> _ACTIVITY_
Set down exactly the lines of the records from the top to the line containing "Click the Fit"; include both.

Saved data entries:
# # #

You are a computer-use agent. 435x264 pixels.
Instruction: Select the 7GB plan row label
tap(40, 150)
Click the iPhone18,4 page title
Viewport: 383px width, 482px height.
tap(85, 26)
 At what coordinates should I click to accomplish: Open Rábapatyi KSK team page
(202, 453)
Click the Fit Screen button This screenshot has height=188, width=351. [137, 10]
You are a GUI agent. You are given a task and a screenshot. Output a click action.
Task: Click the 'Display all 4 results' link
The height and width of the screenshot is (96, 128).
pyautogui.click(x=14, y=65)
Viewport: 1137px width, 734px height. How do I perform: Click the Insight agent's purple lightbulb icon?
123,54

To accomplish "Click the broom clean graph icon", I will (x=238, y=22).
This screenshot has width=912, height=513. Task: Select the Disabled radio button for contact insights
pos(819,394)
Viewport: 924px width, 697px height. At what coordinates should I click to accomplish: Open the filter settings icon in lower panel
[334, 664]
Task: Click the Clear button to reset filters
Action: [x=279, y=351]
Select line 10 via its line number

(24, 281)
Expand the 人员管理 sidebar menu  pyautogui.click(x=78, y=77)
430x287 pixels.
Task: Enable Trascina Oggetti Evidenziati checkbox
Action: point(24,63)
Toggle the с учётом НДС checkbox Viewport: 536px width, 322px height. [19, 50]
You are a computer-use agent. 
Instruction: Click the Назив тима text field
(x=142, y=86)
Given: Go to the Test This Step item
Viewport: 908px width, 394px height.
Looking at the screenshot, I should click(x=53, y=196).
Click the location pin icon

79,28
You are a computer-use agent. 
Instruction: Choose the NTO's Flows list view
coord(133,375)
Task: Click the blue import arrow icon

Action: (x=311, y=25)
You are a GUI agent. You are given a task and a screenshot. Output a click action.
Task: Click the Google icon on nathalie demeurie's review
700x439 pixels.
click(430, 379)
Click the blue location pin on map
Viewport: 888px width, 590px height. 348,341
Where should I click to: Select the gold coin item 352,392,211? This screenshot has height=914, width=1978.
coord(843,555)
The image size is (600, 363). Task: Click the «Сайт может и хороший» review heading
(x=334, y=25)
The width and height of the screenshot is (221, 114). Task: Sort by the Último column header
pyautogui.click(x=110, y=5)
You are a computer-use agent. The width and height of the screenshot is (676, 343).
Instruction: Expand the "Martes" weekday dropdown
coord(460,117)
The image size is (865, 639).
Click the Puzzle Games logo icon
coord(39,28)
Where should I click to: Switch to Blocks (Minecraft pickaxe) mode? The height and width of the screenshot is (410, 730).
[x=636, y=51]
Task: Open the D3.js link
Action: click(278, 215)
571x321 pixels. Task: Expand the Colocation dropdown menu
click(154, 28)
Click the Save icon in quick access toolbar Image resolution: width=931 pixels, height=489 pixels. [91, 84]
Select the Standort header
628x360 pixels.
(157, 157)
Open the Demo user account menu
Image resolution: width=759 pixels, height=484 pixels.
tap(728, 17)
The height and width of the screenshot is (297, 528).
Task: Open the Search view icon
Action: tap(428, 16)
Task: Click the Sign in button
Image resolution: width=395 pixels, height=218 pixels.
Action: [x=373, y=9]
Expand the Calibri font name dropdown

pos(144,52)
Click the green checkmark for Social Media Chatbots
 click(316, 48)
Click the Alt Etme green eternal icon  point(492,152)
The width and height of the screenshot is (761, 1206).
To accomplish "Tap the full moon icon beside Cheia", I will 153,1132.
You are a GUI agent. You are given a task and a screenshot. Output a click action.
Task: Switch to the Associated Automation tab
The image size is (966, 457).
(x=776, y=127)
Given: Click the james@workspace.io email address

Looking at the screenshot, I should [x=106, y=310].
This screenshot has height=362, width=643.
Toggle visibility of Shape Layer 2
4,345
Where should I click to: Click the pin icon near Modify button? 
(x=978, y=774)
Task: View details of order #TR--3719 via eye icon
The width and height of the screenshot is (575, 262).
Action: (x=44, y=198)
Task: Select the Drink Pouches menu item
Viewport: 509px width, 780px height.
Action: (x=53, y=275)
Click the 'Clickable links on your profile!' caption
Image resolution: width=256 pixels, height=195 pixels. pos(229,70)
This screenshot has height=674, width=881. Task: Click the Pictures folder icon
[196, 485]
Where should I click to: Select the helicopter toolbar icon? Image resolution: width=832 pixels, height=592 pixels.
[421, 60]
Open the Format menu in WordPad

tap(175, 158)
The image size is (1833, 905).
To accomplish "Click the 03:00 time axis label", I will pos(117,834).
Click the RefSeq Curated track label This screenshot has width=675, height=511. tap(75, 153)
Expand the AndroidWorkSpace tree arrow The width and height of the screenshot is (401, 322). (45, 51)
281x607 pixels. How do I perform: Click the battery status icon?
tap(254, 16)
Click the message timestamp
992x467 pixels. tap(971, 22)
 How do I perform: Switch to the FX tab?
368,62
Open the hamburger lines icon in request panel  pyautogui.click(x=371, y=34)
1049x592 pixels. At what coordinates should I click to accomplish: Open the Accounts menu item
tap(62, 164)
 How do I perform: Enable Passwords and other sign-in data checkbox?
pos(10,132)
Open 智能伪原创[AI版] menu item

# # #

> _TASK ANSWER_
You are a computer-use agent. 435x264 pixels.
Instruction: Select the 7GB plan row label
tap(40, 150)
Click the iPhone18,4 page title
Viewport: 383px width, 482px height.
tap(85, 26)
 At what coordinates should I click to accomplish: Open Rábapatyi KSK team page
(202, 453)
Click the Fit Screen button This screenshot has height=188, width=351. [137, 10]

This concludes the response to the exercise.